La Guadeloupe vivote au bord du gouffre depuis un mois. Les rues de la capitale, Pointe-à-Pitre, sont jonchées de débris et de voitures brûlées, et l'économie est au point mort. Rien pour se réjouir a priori. Sauf si vous vous appelez Olivier Besancenot.

L'homme politique de 34 ans, arrivé hier dans les Antilles pour soutenir les manifestants, ne dissimule pas son enthousiasme face à la révolte en cours.

Elle est «exemplaire» et «montre la voie» à suivre aux Français de l'Hexagone, souligne le charismatique politicien, qui rêve de voir ses concitoyens «mettre le feu à la plaine» pour en finir avec une société capitaliste «à bout de souffle».

Loin de passer pour un hurluberlu, le militant d'inspiration trotskiste voit sa popularité monter en flèche au point où il est aujourd'hui considéré comme le «meilleur opposant» au président Nicolas Sarkozy.

Les deux hommes peuvent difficilement être plus opposés.
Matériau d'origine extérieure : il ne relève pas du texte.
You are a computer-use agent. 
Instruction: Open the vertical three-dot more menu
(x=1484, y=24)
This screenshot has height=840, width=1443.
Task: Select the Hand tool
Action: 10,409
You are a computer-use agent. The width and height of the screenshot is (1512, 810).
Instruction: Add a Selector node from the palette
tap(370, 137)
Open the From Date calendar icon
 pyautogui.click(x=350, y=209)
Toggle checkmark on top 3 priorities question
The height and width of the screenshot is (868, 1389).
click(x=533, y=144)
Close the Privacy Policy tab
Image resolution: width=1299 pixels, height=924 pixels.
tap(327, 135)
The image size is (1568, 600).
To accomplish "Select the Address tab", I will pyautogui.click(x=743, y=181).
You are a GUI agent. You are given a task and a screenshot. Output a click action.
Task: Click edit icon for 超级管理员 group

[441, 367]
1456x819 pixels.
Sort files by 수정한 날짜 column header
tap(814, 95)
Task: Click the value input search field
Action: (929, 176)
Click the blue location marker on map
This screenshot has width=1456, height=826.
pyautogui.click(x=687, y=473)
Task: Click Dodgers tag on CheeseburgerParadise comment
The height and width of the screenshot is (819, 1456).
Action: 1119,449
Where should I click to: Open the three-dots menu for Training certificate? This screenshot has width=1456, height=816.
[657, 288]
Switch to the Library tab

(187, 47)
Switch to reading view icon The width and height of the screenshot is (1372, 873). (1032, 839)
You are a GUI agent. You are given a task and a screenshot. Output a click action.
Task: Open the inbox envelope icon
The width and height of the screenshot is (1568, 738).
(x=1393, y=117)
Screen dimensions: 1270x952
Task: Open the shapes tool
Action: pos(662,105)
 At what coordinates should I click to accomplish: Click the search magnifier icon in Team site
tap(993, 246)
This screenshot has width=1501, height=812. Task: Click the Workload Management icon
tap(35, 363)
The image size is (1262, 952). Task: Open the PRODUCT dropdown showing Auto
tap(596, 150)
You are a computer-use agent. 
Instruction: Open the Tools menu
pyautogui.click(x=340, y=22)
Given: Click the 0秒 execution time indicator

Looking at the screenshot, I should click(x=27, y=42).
Alors que le chef d'État cultive religieusement ses relations avec l'élite financière, le second ne jure que par les classes populaires et pourfend à chaque occasion les excès du système capitaliste.

Sa «bouille de Tintin joufflu» dixit Le Monde est devenue incontournable dans les grèves et les manifestations, où il martèle ses thèmes de prédilection avec des phrases cisaillées pour frapper les esprits.

Dans l'espoir de canaliser le ressentiment populaire, M. Besancenot a lancé en grande pompe il y a quelques semaines le Nouveau Parti anticapitaliste (NPA), qui compte aujourd'hui près de 10 000 adhérents. Il regroupe la quasi-totalité des anciens membres de la Ligue communiste révolutionnaire, qui lui a servi de charpente.

Le profil d'Olivier Besancenot, qui continue de travailler à temps partiel comme facteur et est presque toujours vêtu d'un jean et d'un t-shirt, n'est pas étranger à sa popularité dans les milieux populaires, estime un de ses mentors politiques, François Sabado.

L'autre cause de l'ascension du porte-parole du NPA vient, selon cet autre trotskiste convaincu, de la forte demande qui existe pour une «opposition radicale et résolue» aux positions de droite de Nicolas Sarkozy.

Plutôt que «d'accompagner» le capitalisme en l'assortissant de quelques mesures sociales, comme le propose le Parti socialiste, le NPA préconise une réelle rupture, souligne M. Sabado.

La formation estime que les «grands moyens de production» dans des secteurs comme l'énergie ou les transports devraient être gérés par les travailleurs eux-mêmes plutôt que par une élite restreinte peu soucieuse de redistribuer les richesses.

Dans une récente lettre ouverte, le député socialiste Henri Weber fustige les idées d'Olivier Besancenot et de son parti comme autant «d'archaïsmes». «L'extrême modernité» du look et de la communication du «plus célèbre facteur de France» cache un modèle d'économie «étatisée et centralisée» qui a démontré par le passé sa «dramatique inefficacité», croit-il.

M. Sabado estime pour sa part que les graves déficiences observées dans les pays de l'Est à l'époque communiste sont imputables au fait que les «bureaucrates» dirigeaient l'économie et les institutions politiques. «Ce que nous proposons n'a rien à voir avec ça», dit-il.

En attendant l'insurrection populaire qui les portera au pouvoir, les têtes pensantes du NPA lèvent le nez sur les autres partis de gauche et écartent toute possibilité d'alliance stratégique aux élections.

Cette attitude «isolationniste» est fortement critiquée par le camp socialiste, qui demeure la deuxième formation en importance au pays, après celle du président. Ses dirigeants accusent les leaders de la formation d'extrême gauche de faire le jeu de la droite en divisant le vote.

Le quotidien satirique Le Canard enchaîné pousse l'analyse un cran plus loin en soulignant que le président veut utiliser le NPA pour affaiblir la gauche comme le président socialiste François Mitterrand «l'a fait jadis» avec le leader d'extrême droite Jean-Marie Le Pen pour «diviser la droite».

François Sabado s'insurge contre l'idée que Nicolas Sarkozy puisse s'accommoder sans souci de la montée du NPA.

«Allez lui demander s'il est content qu'Olivier Besancenot se rende en Guadeloupe pour encourager les manifestants et vous aurez votre réponse», conclut-il.